扁平化输入词典 创建表数据帧 计算统计数据并组织输出 要查看整个代码而无需解释步骤,请滚动至最底部。 解释 我说的扁平化输入词典是什么意思?答案很简单:字典不是嵌套的,因此只有一维的键、值对

# Flat dictionary vs. nested dictionary
flat = {'a':1, 'b':2, 'c':3}
nested = {'a':1, 'b':{'c':2, 'd':3}} # 'b' has another dictionary as value
1. 在以后重新创建原始词典的结构时,在键中引用嵌套结构将非常有用

2. 3. 从这里开始,我们可以重新创建原始字典的结构,因为我们在DataFrame列中有这些引用。 以下函数将创建一个嵌套字典,其结构类似于原始字典,统计信息如上所述:

# Recreate structured dictionary
def build_nested(struct, tree, res):
    #
    tree_split = tree.split('.',1)
    
    try:
        struct[tree_split[0]]
        build_nested(struct[tree_split[0]], tree_split[-1], res)
    except KeyError:
        struct[tree_split[0]] = {}
        if len(tree_split) < 2:
            struct[tree_split[0]].update(res)
        else:
            struct[tree_split[0]][tree_split[1]] = {}
            struct[tree_split[0]][tree_split[1]].update(res)
    
    return struct
全部代码
这是对您的请求的另一种解决方案

答案分为三个部分:

扁平化输入词典 创建表数据帧 计算统计数据并组织输出 要查看整个代码而无需解释步骤,请滚动至最底部。 解释 我说的扁平化输入词典是什么意思?答案很简单:字典不是嵌套的,因此只有一维的键、值对

# Flat dictionary vs. nested dictionary
flat = {'a':1, 'b':2, 'c':3}
nested = {'a':1, 'b':{'c':2, 'd':3}} # 'b' has another dictionary as value
1. 在以后重新创建原始词典的结构时,在键中引用嵌套结构将非常有用

2. 3. 从这里开始,我们可以重新创建原始字典的结构,因为我们在DataFrame列中有这些引用。 以下函数将创建一个嵌套字典,其结构类似于原始字典,统计信息如上所述:

# Recreate structured dictionary
def build_nested(struct, tree, res):
    #
    tree_split = tree.split('.',1)
    
    try:
        struct[tree_split[0]]
        build_nested(struct[tree_split[0]], tree_split[-1], res)
    except KeyError:
        struct[tree_split[0]] = {}
        if len(tree_split) < 2:
            struct[tree_split[0]].update(res)
        else:
            struct[tree_split[0]][tree_split[1]] = {}
            struct[tree_split[0]][tree_split[1]].update(res)
    
    return struct
全部代码
你从来没有对k做过任何事。

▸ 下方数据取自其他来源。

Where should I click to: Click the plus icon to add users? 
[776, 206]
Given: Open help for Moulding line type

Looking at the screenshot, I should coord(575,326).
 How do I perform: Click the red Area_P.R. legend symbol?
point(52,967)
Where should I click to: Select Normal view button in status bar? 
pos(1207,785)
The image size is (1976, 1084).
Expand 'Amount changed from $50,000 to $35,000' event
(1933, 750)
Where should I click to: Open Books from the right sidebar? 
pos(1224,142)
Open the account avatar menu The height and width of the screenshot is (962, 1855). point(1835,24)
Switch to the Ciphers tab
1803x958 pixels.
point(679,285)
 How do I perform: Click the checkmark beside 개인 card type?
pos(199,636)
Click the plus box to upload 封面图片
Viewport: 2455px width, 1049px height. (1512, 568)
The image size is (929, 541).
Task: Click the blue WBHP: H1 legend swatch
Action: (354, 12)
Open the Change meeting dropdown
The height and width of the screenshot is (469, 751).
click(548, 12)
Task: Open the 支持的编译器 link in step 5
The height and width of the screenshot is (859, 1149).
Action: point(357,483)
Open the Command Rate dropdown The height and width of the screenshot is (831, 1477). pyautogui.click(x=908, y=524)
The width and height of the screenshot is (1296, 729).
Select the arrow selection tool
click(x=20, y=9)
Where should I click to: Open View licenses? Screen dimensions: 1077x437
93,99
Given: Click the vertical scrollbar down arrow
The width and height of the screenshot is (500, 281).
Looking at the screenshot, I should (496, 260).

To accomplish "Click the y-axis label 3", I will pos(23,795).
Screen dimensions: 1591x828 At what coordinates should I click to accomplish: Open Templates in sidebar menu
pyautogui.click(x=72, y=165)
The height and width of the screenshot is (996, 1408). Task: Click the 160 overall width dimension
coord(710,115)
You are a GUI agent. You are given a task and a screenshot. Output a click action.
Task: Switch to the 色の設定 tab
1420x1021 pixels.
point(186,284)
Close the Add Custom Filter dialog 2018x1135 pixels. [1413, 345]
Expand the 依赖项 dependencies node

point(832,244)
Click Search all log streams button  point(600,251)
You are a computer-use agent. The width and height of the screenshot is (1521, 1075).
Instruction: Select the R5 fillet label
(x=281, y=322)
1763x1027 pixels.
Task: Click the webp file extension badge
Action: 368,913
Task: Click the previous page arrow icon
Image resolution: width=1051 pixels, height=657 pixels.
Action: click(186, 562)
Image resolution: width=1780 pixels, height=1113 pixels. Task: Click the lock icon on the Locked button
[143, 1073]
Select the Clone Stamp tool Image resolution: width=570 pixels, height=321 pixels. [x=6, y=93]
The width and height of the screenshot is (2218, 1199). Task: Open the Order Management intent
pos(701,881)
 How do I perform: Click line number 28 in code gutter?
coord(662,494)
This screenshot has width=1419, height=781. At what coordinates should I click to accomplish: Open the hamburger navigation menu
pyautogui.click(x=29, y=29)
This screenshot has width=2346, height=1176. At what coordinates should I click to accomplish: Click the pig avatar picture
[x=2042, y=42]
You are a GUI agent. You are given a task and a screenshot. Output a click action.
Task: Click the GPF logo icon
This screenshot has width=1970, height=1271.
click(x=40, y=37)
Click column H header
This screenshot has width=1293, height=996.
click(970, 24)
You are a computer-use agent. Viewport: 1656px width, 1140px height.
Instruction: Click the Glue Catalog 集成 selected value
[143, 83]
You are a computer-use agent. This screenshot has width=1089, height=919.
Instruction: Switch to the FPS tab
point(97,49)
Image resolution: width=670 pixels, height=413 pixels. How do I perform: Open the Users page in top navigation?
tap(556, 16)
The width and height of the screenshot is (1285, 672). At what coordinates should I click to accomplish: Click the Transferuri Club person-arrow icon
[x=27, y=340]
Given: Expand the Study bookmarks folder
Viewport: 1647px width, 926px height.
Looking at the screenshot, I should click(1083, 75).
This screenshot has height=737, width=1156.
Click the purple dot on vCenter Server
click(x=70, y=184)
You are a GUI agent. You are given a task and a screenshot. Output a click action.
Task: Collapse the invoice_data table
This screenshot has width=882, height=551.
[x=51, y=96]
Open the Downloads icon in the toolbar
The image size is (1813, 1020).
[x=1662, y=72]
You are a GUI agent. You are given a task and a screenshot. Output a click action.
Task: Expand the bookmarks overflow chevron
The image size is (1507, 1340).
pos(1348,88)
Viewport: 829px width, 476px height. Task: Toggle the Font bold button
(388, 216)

您需要在递归时将带有ks的嵌套dict添加到stats\u dic中,以便获得接近您想要的输出的任何内容。@acushner您好,您的意思是d[k]=在第一个if时更新\u recursivev,d吗?您从未使用k做过任何事情。您需要在递归时将带有ks的嵌套dict添加到stats\u dic中,以获得任何接近您想要的输出。@acushner您好,您的意思是d[k]=update\u recursivev,d第一次如果?正是我需要的,非常感谢。了解d.setdefault和pp,哇!正是我需要的,非常感谢。了解d.setdefault和pp,哇!通过阅读这篇文章,我学到了很多新的东西,这是一个非常聪明的解决问题的方法,它将在未来帮助我。感谢您的详细回答,非常感谢!很高兴听到这有帮助。谢谢你的反馈。通过阅读这篇文章,我学到了很多新的东西,这是一个非常聪明的解决问题的方法,对我以后的工作有帮助。感谢您的详细回答,非常感谢!很高兴听到这有帮助。谢谢你的反馈。